Most African countries have not begun vaccinating their populations, lacking the financial means to purchase the drugs which have largely been scooped up by developed countries.
“An additional 400 million doses of vaccines have been secured from the Serum Institute of India,” Africa CDC director John Nkengasong told a press conference.
“If you add 400 million doses to the 270 million doses, I think we are beginning to make very, very good progress.”
Added to these figures are doses that are being committed to African countries via COVAX, the globally-pooled vaccine procurement and distribution effort.

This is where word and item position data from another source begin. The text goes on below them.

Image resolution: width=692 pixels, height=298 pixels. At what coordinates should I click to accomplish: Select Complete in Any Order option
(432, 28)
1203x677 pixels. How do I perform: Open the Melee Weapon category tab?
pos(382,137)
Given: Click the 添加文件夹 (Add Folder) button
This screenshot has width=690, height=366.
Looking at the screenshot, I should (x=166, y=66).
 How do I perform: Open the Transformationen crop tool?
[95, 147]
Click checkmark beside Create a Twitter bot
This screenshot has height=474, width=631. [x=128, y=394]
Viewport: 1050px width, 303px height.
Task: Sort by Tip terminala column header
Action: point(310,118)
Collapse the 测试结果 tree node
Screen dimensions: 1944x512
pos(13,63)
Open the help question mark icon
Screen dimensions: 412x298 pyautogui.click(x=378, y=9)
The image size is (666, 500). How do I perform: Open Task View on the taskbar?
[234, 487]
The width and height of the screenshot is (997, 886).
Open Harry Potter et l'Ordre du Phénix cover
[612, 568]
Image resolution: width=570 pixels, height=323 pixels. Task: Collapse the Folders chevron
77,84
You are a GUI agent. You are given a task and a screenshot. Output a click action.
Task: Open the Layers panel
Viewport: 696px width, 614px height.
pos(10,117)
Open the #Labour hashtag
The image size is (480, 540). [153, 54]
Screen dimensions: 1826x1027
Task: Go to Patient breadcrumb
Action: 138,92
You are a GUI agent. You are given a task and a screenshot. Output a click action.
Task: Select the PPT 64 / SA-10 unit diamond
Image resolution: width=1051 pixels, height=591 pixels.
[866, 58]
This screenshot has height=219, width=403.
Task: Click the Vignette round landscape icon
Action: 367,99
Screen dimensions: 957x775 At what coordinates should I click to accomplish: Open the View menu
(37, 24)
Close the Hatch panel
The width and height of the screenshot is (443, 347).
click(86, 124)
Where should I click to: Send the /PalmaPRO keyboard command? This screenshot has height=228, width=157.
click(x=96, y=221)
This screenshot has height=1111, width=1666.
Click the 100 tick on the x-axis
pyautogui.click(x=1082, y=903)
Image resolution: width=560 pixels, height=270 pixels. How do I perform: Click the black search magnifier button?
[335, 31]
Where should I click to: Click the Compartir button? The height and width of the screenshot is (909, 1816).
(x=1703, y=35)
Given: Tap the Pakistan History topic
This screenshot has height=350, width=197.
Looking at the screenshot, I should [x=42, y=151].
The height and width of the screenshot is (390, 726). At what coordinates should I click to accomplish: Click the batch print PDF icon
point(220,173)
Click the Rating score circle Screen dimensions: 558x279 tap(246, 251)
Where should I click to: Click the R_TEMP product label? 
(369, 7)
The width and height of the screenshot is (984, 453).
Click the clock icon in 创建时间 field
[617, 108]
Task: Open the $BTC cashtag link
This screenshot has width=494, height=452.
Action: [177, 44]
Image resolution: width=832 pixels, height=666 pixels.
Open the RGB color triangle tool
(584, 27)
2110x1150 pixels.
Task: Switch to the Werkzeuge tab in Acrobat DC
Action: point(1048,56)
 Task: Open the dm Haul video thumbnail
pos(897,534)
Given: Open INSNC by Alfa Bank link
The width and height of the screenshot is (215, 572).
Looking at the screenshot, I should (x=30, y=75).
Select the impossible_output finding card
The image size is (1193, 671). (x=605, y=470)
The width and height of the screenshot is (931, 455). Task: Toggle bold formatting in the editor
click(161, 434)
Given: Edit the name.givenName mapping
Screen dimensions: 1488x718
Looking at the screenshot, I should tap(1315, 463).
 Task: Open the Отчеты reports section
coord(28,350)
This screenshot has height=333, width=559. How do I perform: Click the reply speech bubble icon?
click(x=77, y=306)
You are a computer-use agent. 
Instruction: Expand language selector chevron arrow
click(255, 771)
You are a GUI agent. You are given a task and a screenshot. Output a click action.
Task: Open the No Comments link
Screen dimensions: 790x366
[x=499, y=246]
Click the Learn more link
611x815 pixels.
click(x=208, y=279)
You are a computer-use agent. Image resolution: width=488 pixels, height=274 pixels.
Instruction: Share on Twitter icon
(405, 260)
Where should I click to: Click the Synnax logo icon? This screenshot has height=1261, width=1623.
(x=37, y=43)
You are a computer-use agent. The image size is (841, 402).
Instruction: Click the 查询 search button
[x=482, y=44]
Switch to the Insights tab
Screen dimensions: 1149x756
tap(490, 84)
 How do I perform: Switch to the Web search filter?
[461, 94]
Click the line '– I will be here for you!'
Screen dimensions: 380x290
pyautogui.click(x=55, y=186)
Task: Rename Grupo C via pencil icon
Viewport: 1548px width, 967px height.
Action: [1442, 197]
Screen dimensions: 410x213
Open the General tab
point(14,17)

The Serum Institute of India is producing a vaccine using the Oxford-AstraZeneca formula, under the name of Covishield, for India and other developing countries.
The African Union announced in mid-January that at least 50 million vaccines would be available between April and June.
The rest will become available between this year and next year, said Nkengasong.
It is estimated Africa will need 1.5 billion vaccine doses to immunize 60 percent of its 1.3 billion inhabitants, costing between $7 and $10 billion.
During the virtual 2021 World Economic Forum (WEF) on Tuesday, South African President Cyril Ramaphosa lashed “vaccine nationalism,” accusing rich countries of bulk-buying coronavirus vaccines and hoarding them to the detriment of others.
Africa has been relatively spared compared to the rest of the globe, recording 3.4 million cases of Covid-19 and 87,000 deaths, according to Africa CDC.
Nkengasong said Morocco, Egypt, Seychelles and Guinea had begun vaccinations, while Mauritius announced the start of its campaign this week.